What to work on
**1)** Print the passage from the article on drawing girls into math careers, starting with "Research shows that" and going on through "people, she said.".
**2)** Decide whether each statement below agrees with the article on drawing girls into math careers. Answer yes or no for each, and quote the words of the article that settle it.
(a) The visiting high school girls were chosen by their schools for their grades and math skills.
(b) Tena Golding says the main difficulty is getting girls to enroll in high school math classes.
(c) Melinda Holt says women students tend to prefer the medical field because it involves interacting with people.
**3)** Write the next part of the article on drawing girls into math careers, picking up after its final sentence.

Passage shown

SLU Hopes Fun, Math Draw Girls to Careers
By DEBRA LEMOINE
SLU hopes fun, math draw girls to careers
HAMMOND – The next step in recruiting more women to math- intensive careers is to persuade them that such jobs offer social interaction, Southeastern Louisiana University experts told 57 high school girls Friday.
The teens, selected by their schools because of their good grades and mathematics skills, arrived at the university for a friendly math competition and a pitch from the university’s math and teacher training departments that math is an interesting career track.
Getting girls into math classes in high school is not the problem, said math Professor Tena Golding, director of the university’s Center for Faculty Excellence.
“It’s in college that we see a lot of females who don’t chose careers that involve a lot of math,” she said.
Research shows that girls still face some discrimination from their high school and college teachers who feel that girls can’t do well in math. But that “can’t-do” attitude has now diminished to a great extent, SLU math Professor Melinda Holt said.
Instead, researchers find that women students tend to drop out of math programs at the undergraduate level or don’t go on to math- intensive programs at the graduate level, Holt said. They tend to prefer the medical field because the profession requires interacting with people, she said.
“Girls see math careers as having no social aspect,” Holt said. “They are going to the ones that are social. We in mathematics are not playing up the social aspect of the field.”

Information shown
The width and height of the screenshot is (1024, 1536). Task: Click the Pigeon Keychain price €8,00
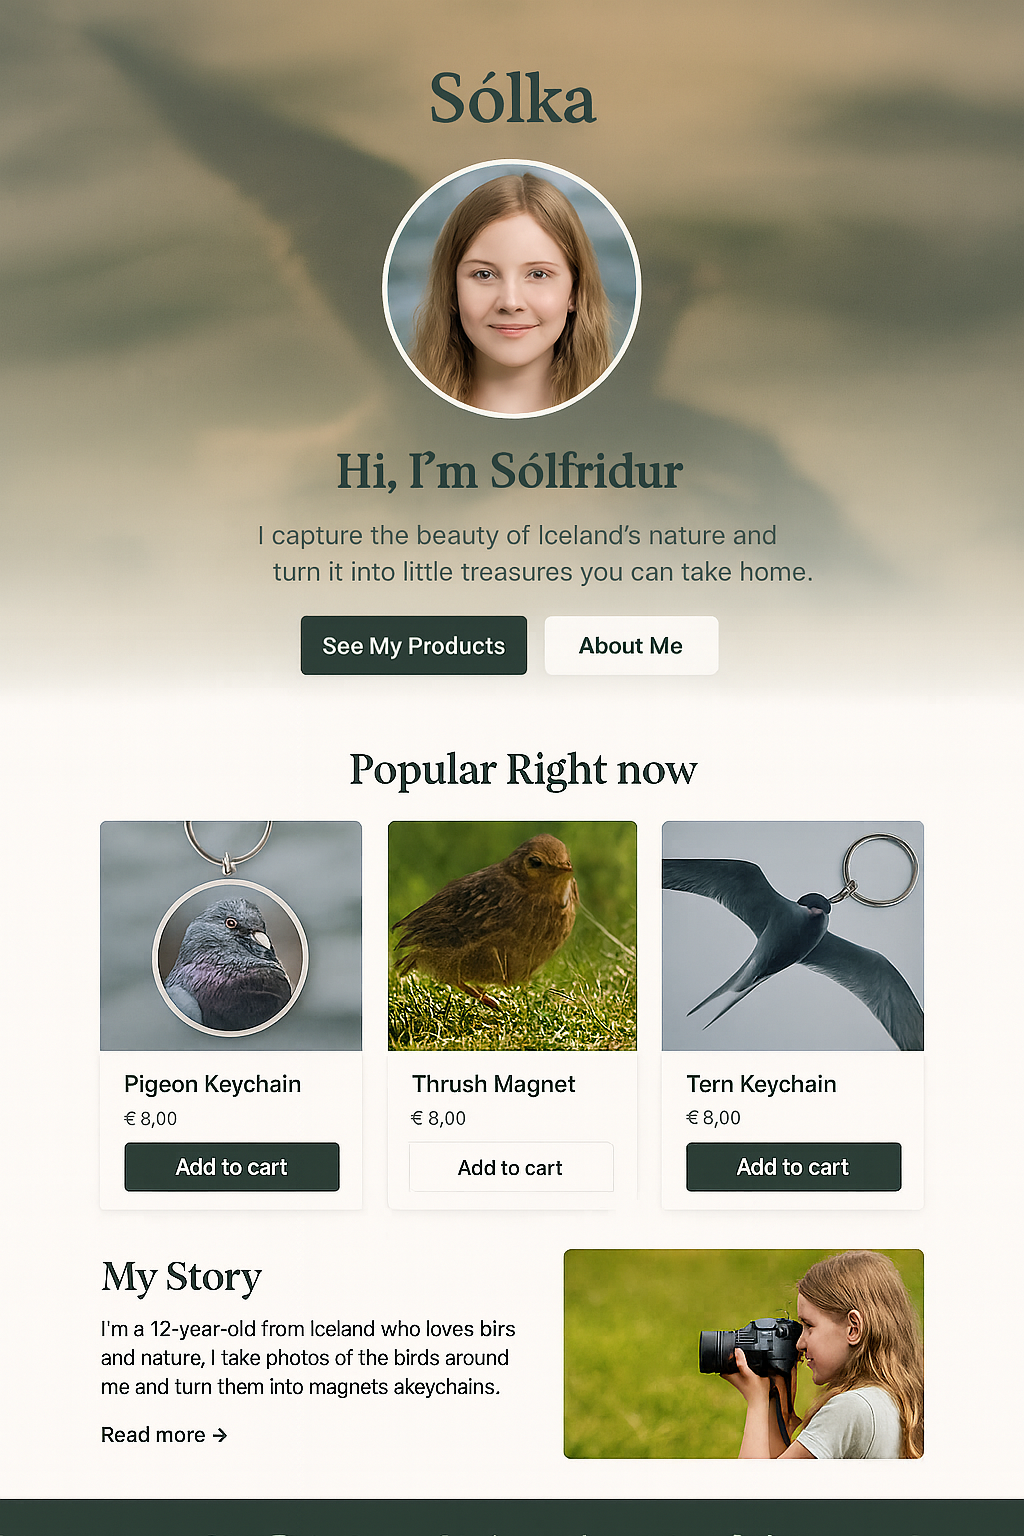(150, 1118)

Results by task
**1)**
Research shows that girls still face some discrimination from their high school and college teachers who feel that girls can’t do well in math. But that “can’t-do” attitude has now diminished to a great extent, SLU math Professor Melinda Holt said.
Instead, researchers find that women students tend to drop out of math programs at the undergraduate level or don’t go on to math- intensive programs at the graduate level, Holt said. They tend to prefer the medical field because the profession requires interacting with people, she said.

**2)**
(a) Yes: "selected by their schools because of their good grades and mathematics skills"
(b) No: "Getting girls into math classes in high school is not the problem"
(c) Yes: "They tend to prefer the medical field because the profession requires interacting with people"

**3)**
Girls and young women also don’t like the competitive learning environment prevalent in math, engineering and “hard” science courses, Holt said.
Using a grant from the National Council of Teachers in Mathematics, the university invited the girls to Friday’s day-long event in which they competed in solving word problems and had lunch. They also listened to speakers from various math-intensive disciplines.
The idea was to show the teens there is a future in pursing mathematics, organizers said. Holt said the day’s favored speaker in that regard seemed to be Robyn Kuhn, a Southeastern graduate seeking a master’s degree in biostatistics, which lends itself to the more socially appealing medical field.
As two 10th-graders from Lusher Charter High School in New Orleans went around the campus solving math problems, neither teen seemed eager to pursue a math-based career. The girls made 11 stops around campus, working out math problems that tended to be about the place they visited.
For example, the math problem at the Student Union emphasized the recreation facilities at the union while asking the girls to figure out how many pool balls and sticks were purchased for the building.
Janie Planchet, 16, got the right answer, making her group the first that day to be able to figure out the mathematic solution to the problem.
Planchet said she can do math but it isn’t her favorite subject. She said she often gets nervous on math tests because of the time pressure and makes errors. Even some of the Southeastern math problems gave her trouble.
“I can’t do this in one minute,” she said.
Her dream job is far from one that would require her to be constantly dealing with numbers and algebraic equations.
“I really want to be a Broadway actress, but I don’t think I need advanced math like calculus and stuff to do it,” Planchet said.
Her friend, Victoria Chester, 15, is leaning toward a science career but is torn between being a biochemist and a novelist.
Discovering new medicines to cure diseases is appealing as well as opening up the potential for adventure as a biochemist, she said.
“I hate the exploitation of rain forests for discovering new medicines,” Chester said, “but I like the adventure of exploring.”